Required actions:
a – In the Amendola article below, how many yards did Amendola return the first kick?
b – Transcribe the part of the Amendola article below starting at "In the waning" and ending at "Why would they?".

Extract to read:
But Amendola ran the first kick out 27 yards and the next one 21 yards. Later in the game, he broke free for a 31-yard return that featured some nifty moves that provided him -- and his team -- with some life.

"I felt like running back those kicks helped me get into a rhythm," Amendola admitted. "A rhythm that I really haven't felt since the season began."

In the waning minutes of a tight game with the New York Jets, a game that wasn't supposed to be this close, Amendola still had been targeted only one time.

With the Patriots clinging to a 20-19 lead and facing a second-and-goal from the Jets' 4-yard line, tight end Tim Wright was flagged for a false start. Everyone knew what would happen next: The big tight end was getting the hook.

Amendola replaced him, but the audible groans from the crowd suggested nobody was expecting much. Why would they?

"I feel for him," Gronkowski conceded, "but I always told him, 'Keep rolling, keep grinding.' And that's what he's done. Every day, every week.

"So that's why what happened is very awesome."

What happened was on third-and-goal from the 19-yard line, Brady ended up scrambling to stay alive and back shouldered a pass behind Amendola and safety Antonio Allen. It was, Brady later said, "a great kind of ad lib."

"[Danny] ran a little return route, and then he saw me scramble, broke up the field like we talk about all the time and made a great catch," Brady said.

Provided material:
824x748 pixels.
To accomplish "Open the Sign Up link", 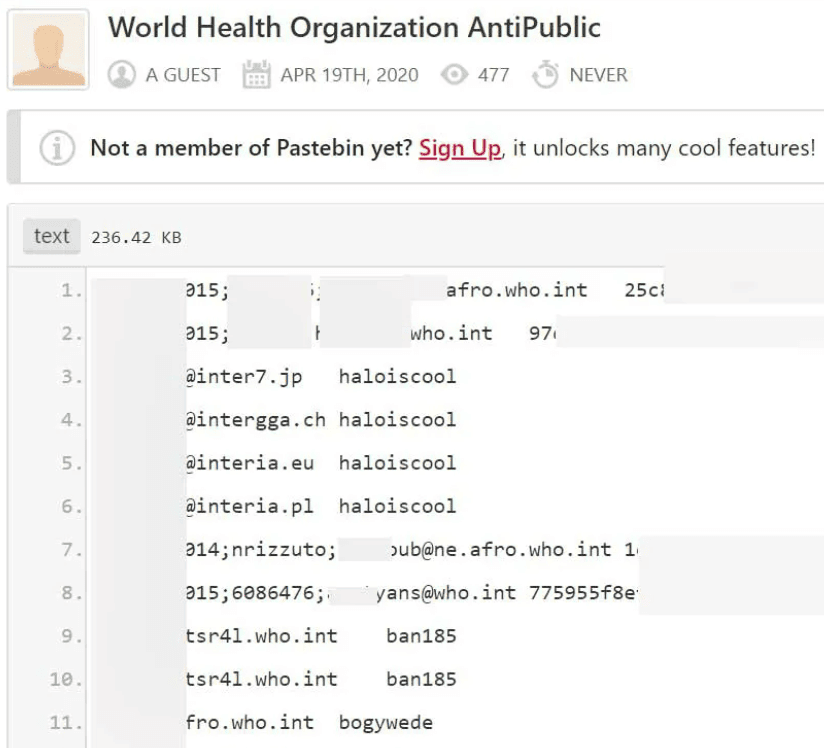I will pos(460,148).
--
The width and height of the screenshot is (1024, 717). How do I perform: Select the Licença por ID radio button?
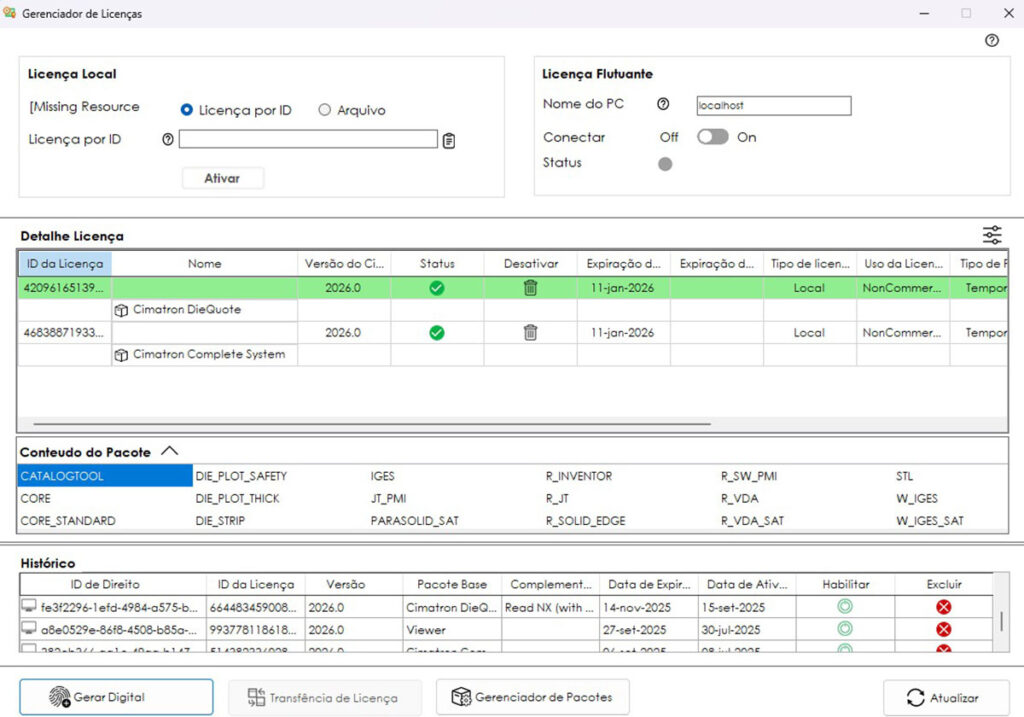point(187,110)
==
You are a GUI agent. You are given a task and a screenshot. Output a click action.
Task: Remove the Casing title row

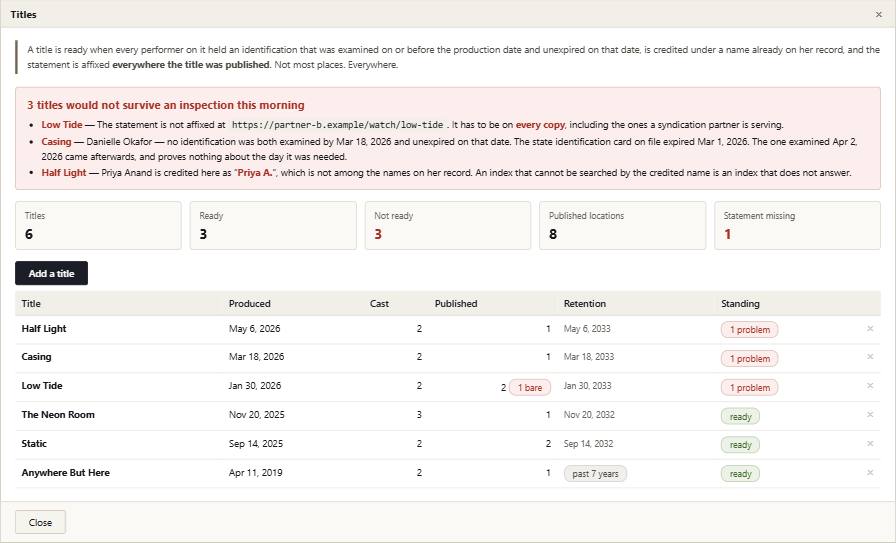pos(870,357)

Solutions for each task:
a – 27 yards

b –
In the waning minutes of a tight game with the New York Jets, a game that wasn't supposed to be this close, Amendola still had been targeted only one time.

With the Patriots clinging to a 20-19 lead and facing a second-and-goal from the Jets' 4-yard line, tight end Tim Wright was flagged for a false start. Everyone knew what would happen next: The big tight end was getting the hook.

Amendola replaced him, but the audible groans from the crowd suggested nobody was expecting much. Why would they?